Whole genome association testing in 333,100 individuals across three biobanks identifies rare non-coding single variant and genomic aggregate associations with height

The role of rare non-coding variation in complex human phenotypes is still largely unknown. To elucidate the impact of rare variants in regulatory elements, we performed a whole-genome sequencing association analysis for height using 333,100 individuals from three datasets: UK Biobank (N=200,003), TOPMed (N=87,652) and All of Us (N=45,445). We performed rare (<0.1% minor-allele-frequency) single-variant and aggregate testing of non-coding variants in regulatory regions based on proximal, intergenic and deep-intronic annotation. We observed 29 independent variants associated with height at P<6x10-10 after conditioning on previously reported variants, with effect sizes ranging from -7cm to +4.7cm.
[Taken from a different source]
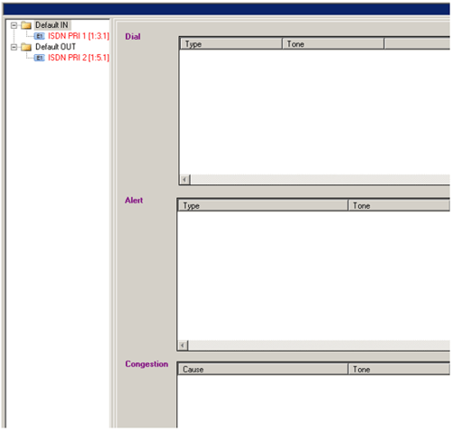Select ISDN PRI 1 [1:3:1] trunk
The image size is (452, 432).
pos(79,36)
We also identified and replicated non-coding aggregate-based associations proximal to HMGA1 containing variants associated with a 5cm taller height and of highly-conserved variants in MIR497HG on chromosome 17. We have developed a novel approach for identifying non-coding rare variants in regulatory regions with large effects from whole-genome sequencing data associated with complex traits. ### Competing Interest Statement Bruce M. Psaty serves on the Steering Committee of the Yale Open Data Access Project funded by Johnson & Johnson. Xihong Lin is a consultant of AbbVie Pharmaceuticals and Verily Life Sciences. The remaining authors declare no competing interests.